**WORK ORDER:** Scan the entries below for the word "computer". Copy out every line in which it occurs.

**DATA IN THIS EXERCISE:**
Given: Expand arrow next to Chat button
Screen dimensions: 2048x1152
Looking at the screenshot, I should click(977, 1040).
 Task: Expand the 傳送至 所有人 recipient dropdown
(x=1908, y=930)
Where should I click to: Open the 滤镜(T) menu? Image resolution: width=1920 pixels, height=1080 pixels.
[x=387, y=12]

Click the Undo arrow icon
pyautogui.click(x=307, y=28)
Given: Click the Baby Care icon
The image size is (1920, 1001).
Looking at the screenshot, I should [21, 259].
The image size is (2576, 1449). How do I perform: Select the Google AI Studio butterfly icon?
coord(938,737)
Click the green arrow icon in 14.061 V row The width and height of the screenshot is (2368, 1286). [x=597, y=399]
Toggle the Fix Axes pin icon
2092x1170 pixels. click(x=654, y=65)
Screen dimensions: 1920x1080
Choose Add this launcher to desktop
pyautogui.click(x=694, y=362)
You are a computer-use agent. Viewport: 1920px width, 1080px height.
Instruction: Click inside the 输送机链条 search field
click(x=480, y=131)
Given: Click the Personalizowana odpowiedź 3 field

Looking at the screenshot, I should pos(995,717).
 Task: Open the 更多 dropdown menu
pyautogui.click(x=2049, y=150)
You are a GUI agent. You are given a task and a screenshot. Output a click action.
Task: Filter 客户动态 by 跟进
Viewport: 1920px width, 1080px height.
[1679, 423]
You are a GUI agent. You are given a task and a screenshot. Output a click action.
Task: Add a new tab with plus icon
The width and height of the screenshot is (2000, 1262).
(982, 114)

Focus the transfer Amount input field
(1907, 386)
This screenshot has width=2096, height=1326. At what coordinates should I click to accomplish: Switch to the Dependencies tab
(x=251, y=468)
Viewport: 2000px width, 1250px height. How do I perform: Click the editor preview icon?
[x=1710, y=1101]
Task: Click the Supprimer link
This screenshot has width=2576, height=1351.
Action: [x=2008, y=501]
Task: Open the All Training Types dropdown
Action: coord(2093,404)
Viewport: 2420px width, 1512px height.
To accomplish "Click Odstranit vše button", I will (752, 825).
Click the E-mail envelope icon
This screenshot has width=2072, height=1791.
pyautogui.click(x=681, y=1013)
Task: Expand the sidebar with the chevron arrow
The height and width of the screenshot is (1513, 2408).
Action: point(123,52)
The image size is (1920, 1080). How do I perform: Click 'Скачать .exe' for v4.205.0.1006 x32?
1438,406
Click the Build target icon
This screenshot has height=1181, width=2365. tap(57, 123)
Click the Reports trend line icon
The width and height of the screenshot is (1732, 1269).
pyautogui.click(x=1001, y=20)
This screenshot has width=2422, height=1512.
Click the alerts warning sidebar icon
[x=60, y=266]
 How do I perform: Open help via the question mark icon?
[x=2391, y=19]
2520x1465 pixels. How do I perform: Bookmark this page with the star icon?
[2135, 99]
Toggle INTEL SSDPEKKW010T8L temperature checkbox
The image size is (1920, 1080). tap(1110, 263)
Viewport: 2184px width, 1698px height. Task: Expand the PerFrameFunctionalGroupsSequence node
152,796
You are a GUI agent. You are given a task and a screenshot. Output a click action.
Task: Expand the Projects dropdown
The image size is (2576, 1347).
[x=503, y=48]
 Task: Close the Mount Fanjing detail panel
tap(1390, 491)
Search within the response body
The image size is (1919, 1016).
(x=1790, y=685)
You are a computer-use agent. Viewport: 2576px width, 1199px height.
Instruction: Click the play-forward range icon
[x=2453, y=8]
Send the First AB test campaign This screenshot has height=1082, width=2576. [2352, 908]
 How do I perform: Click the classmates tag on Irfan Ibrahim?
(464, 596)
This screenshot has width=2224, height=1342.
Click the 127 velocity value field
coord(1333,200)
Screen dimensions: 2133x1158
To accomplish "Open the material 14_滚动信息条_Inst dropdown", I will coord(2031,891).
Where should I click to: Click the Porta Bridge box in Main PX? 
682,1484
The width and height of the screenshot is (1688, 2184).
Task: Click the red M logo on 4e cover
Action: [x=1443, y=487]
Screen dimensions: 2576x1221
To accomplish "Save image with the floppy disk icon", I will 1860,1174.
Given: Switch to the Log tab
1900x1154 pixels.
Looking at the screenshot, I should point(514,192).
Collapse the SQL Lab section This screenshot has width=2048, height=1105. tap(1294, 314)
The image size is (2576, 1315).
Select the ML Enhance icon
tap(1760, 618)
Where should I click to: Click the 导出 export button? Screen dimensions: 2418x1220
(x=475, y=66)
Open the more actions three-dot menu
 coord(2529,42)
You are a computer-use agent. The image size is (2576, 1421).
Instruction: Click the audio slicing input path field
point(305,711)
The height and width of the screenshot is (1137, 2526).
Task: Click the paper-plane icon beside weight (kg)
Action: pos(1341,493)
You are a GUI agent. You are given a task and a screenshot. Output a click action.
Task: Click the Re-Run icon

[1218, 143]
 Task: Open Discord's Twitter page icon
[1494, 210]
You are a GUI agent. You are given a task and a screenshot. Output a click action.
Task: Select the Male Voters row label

**SOLUTION:**
You are a computer-use agent. Viewport: 1920px width, 1080px height.
You are a computer-use agent. Viewport: 2576px width, 1199px height.
You are a computer-use agent. The image size is (2576, 1421).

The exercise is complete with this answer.